Cuando es ya bastante cierto que en el futuro cercano de la comunidad global, los orientales chinos e hindúes, japoneses y coreanos tomarán las riendas de la humana convivencia, bien vale la pena repasar cuáles son sus principales creencias y prácticas. No solo tendremos que convivir con ellas, sino que también deberemos aprender a valorarlas en unión con nuestros propios valores divinos y humanos.
De acuerdo a los mejores maestros de la tradición budista y confuciana que ellos representan, hay que destacar seis pilares o fundamentos de su doctrina, he aquí el exálogo que el maestro Hsing Yung nos dejara en una de sus visitas a Chile, a quien tuve el honor de conocer y escuchar: 1.- Generosidad en el dar, 2.- Atenerse a los principios naturales, 3.- Observar la tolerancia, 4.- Trabajar con ahínco,5.- Meditar todos los días y 6.- Buscar la sabiduría.
Para una mente medianamente cristiana, al escuchar estos consejos, nada en ellos desentona de nuestras propias convicciones de origen judío cristiano. Es que la sabiduría de Oriente y la de Occidente vienen de las mismas fuentes de una racionalidad profunda que es en definitiva el plan divino de la creación.

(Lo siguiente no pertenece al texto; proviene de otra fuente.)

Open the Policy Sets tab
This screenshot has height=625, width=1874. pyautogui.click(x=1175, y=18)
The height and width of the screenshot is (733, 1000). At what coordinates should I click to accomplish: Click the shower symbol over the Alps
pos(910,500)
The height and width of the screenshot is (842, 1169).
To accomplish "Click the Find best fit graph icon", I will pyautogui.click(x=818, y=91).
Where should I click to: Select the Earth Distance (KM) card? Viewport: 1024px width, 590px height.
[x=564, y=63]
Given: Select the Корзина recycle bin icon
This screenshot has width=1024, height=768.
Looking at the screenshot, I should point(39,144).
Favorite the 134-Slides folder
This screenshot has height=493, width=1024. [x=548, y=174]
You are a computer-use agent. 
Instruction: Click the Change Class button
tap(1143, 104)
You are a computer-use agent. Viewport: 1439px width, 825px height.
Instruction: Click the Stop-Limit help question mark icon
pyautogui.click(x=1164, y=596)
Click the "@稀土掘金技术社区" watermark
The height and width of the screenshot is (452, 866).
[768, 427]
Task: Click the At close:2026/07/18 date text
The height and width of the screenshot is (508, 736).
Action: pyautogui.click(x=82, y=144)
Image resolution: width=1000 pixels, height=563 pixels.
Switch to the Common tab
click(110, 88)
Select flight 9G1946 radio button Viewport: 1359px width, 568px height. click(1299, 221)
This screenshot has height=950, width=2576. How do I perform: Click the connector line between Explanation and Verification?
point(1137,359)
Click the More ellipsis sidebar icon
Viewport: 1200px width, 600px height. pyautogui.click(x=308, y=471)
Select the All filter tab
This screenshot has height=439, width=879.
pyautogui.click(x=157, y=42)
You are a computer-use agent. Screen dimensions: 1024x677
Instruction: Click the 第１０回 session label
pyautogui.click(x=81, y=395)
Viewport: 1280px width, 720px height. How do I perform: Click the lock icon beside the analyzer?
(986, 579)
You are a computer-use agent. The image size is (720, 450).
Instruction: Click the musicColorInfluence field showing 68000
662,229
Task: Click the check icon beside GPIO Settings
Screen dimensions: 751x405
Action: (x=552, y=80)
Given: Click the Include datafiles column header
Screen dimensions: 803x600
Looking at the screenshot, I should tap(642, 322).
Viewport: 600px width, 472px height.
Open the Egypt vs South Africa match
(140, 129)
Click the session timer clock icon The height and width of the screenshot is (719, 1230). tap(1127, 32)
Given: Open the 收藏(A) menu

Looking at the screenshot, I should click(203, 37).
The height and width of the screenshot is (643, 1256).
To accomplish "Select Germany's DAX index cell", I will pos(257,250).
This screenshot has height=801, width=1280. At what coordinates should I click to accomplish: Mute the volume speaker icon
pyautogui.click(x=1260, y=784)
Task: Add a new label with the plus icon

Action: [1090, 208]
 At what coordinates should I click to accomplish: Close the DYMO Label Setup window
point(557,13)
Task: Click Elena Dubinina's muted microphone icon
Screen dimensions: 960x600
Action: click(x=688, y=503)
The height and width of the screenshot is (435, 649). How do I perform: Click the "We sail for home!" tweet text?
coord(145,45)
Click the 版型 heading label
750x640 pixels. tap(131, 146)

Y sus consecuencias éticas, derivadas de esas creencias convergen en similares códigos morales de toda la humanidad.
Practicar la generosidad más allá de la conveniencia o de la espera de retribución por parte del prójimo es tan budista como cristiano, así como cumplir los cinco preceptos que ordenan no matar, no robar, no mentir, no violentar y no envidiar, son también parte central de nuestro común código. Los temas de la tolerancia activa ante todas las personas, así como la laboriosidad como exigencia natural de vida constituyen otros dos puntos de convergencia de ambas sabidurías morales. Finalmente el espíritu de meditación y la aspiración constante a la sabiduría que es la culminación de la humana existencia hacen del pensamiento y praxis budista un excelente aliado, interlocutor y amigo.
En el cada vez más interconectado mundo de los negocios y de los viajes turísticos en que Chile se encuentra bastante involucrado no basta con tener antecedentes genéricos de nuestros interlocutores o mercaderes, se hace absolutamente imprescindible el conocimiento más profundo de los valores que atesoran y sobre todo de la moral que practican. Ambas cosas unidas que solo alcanzamos a esbozar aquí, deben ser más y más conocidas por las nuevas generaciones de hombres de empresa, de políticos y académicos, si es que nuestra apuesta es por la vinculación estrecha con el milenario, culto y rico en grandes virtudes, mundo de Oriente.